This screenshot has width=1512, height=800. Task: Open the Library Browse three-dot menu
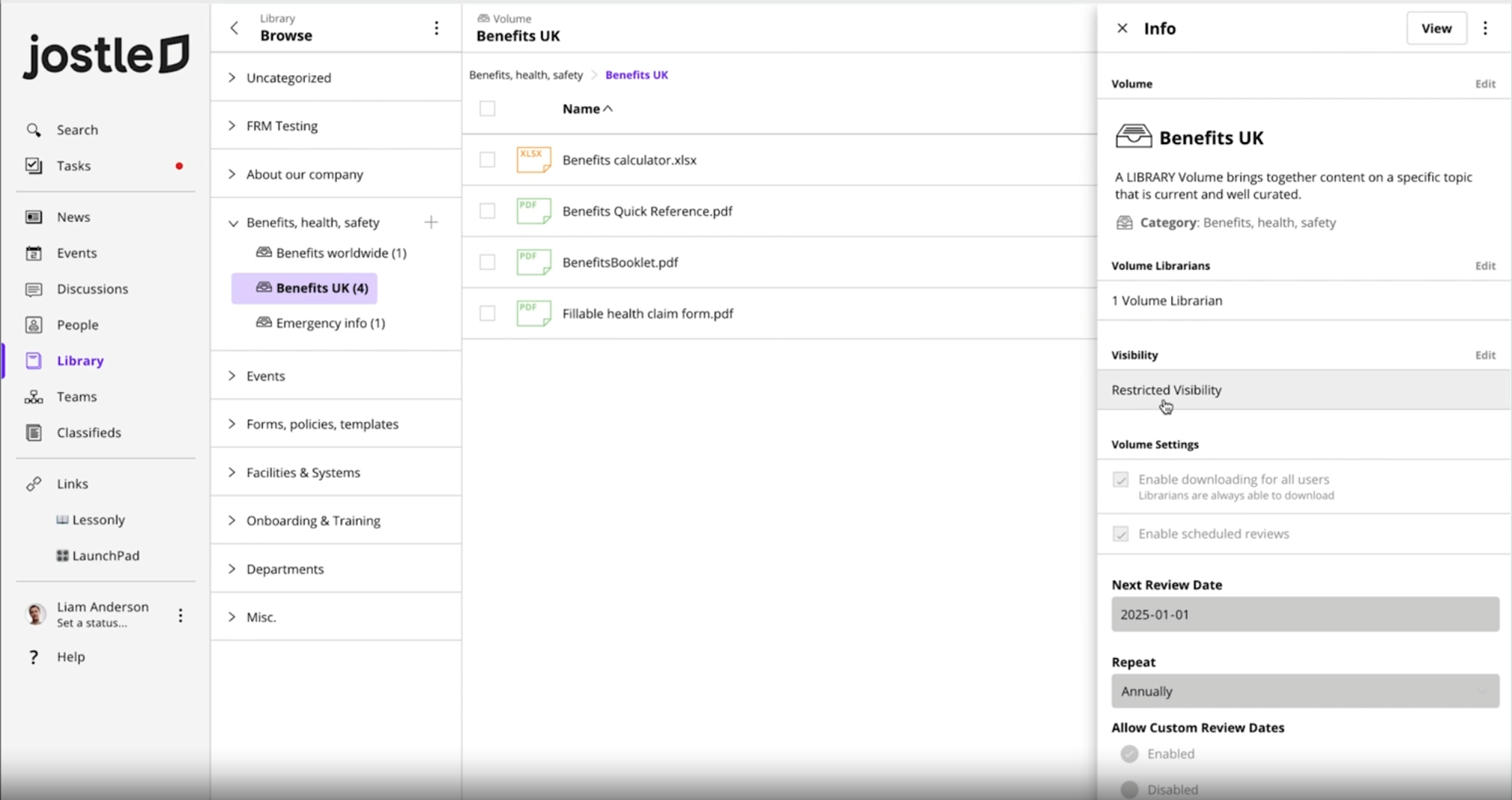(x=436, y=28)
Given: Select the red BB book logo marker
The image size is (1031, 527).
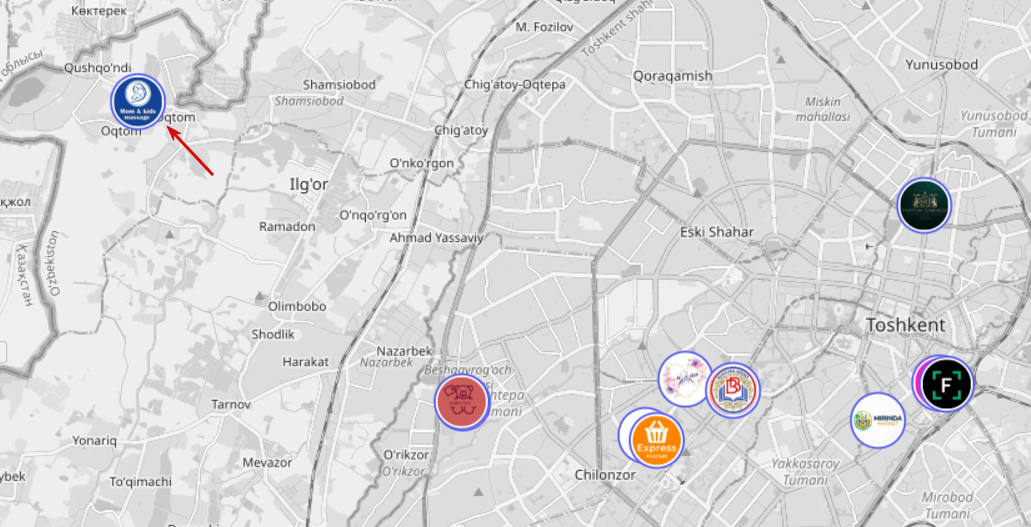Looking at the screenshot, I should 732,390.
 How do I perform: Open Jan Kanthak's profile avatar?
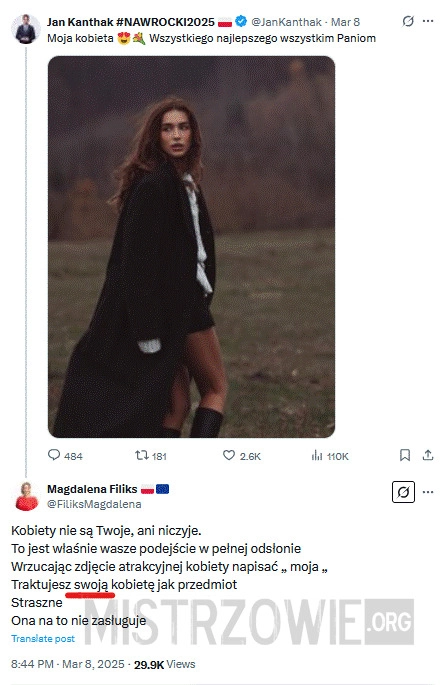point(25,29)
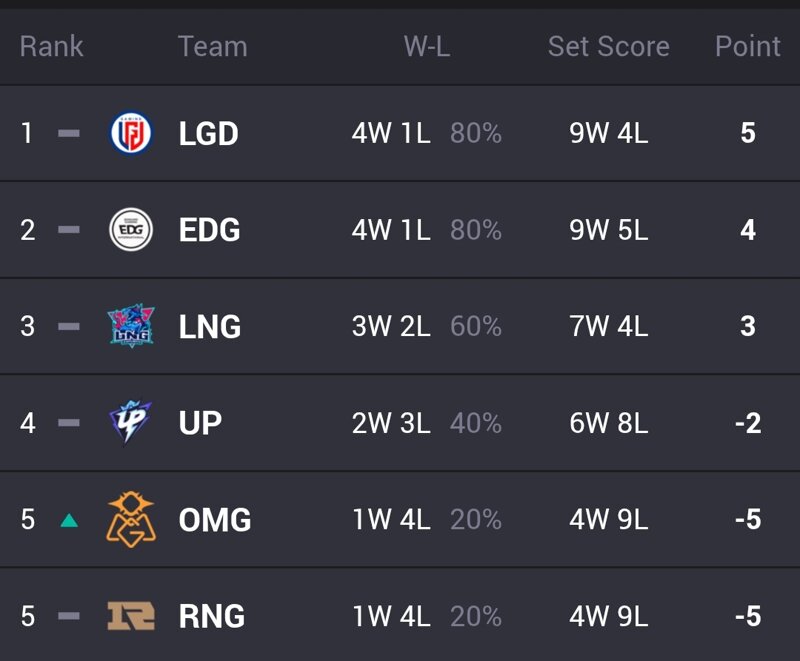Select LNG's 60% win rate
Viewport: 800px width, 661px height.
(476, 326)
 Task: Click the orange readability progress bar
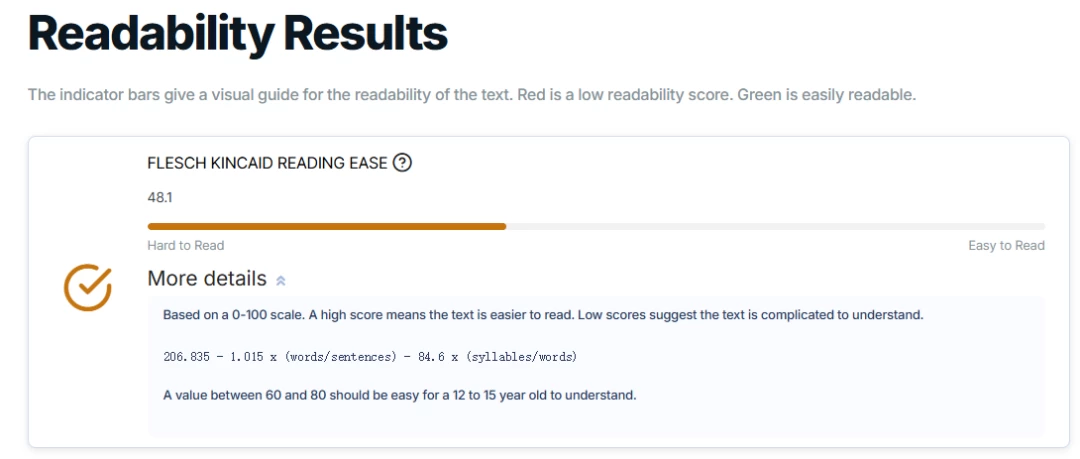point(326,226)
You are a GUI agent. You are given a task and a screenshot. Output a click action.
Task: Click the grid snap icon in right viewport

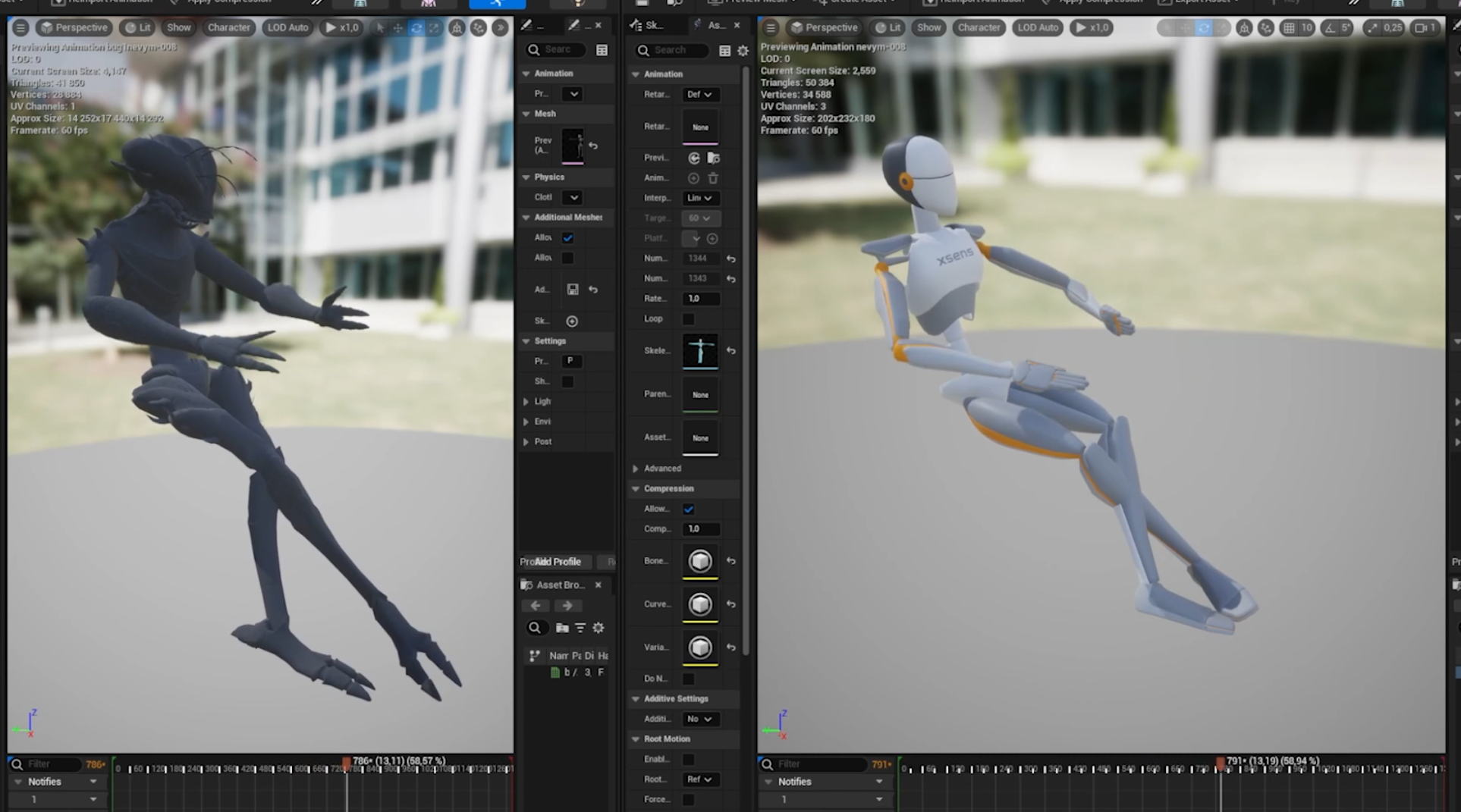[1288, 28]
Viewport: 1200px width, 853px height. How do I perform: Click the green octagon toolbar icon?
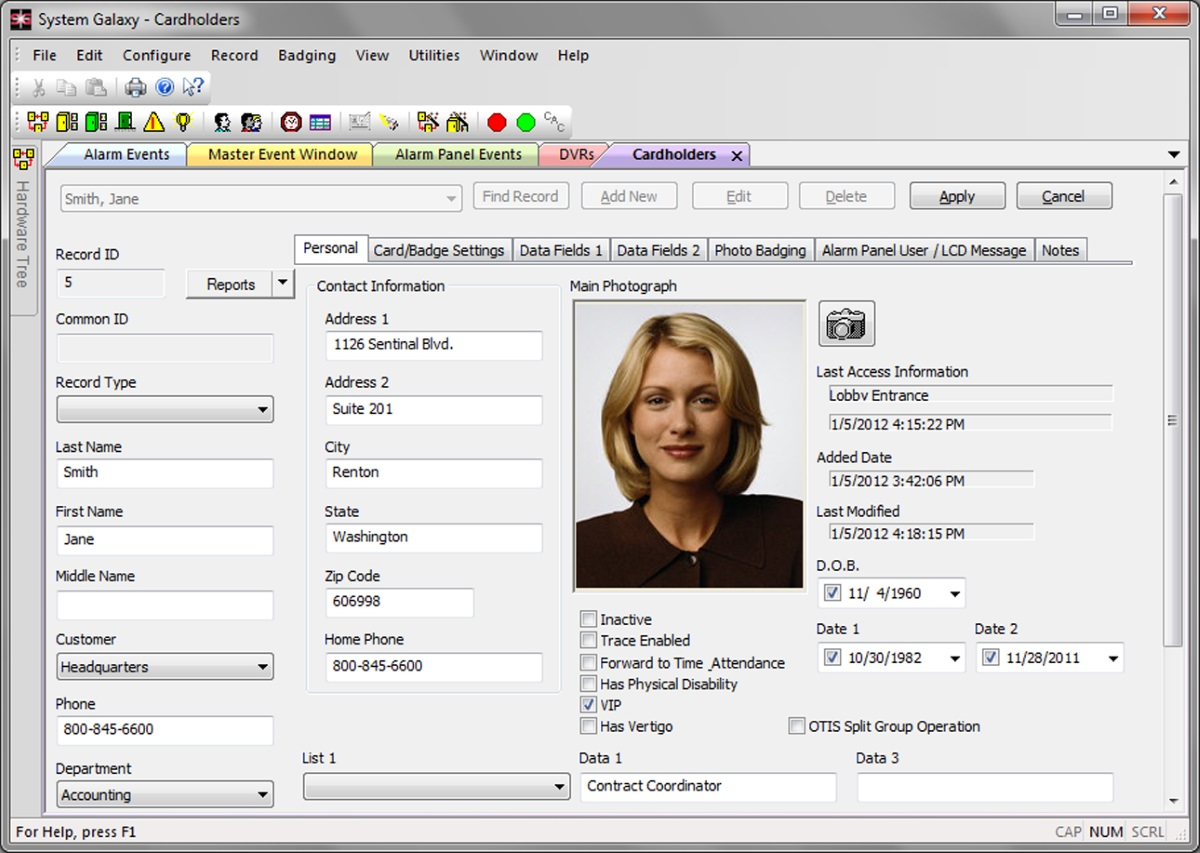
· · ·
▸ **Your objective**
Since the pictures are not wanted, set down only the rest of each record, exactly as above.

▸ **Result below**
This screenshot has width=1512, height=800. Task: Open the Library Browse three-dot menu
(x=436, y=28)
Given: Select the red BB book logo marker
The image size is (1031, 527).
Looking at the screenshot, I should 732,390.
 How do I perform: Open Jan Kanthak's profile avatar?
point(25,29)
Select LNG's 60% win rate
Viewport: 800px width, 661px height.
(476, 326)
 Task: Click the orange readability progress bar
point(326,226)
You are a GUI agent. You are given a task and a screenshot. Output a click action.
Task: Click the grid snap icon in right viewport

[1288, 28]
Viewport: 1200px width, 853px height. How do I perform: Click the green octagon toolbar icon?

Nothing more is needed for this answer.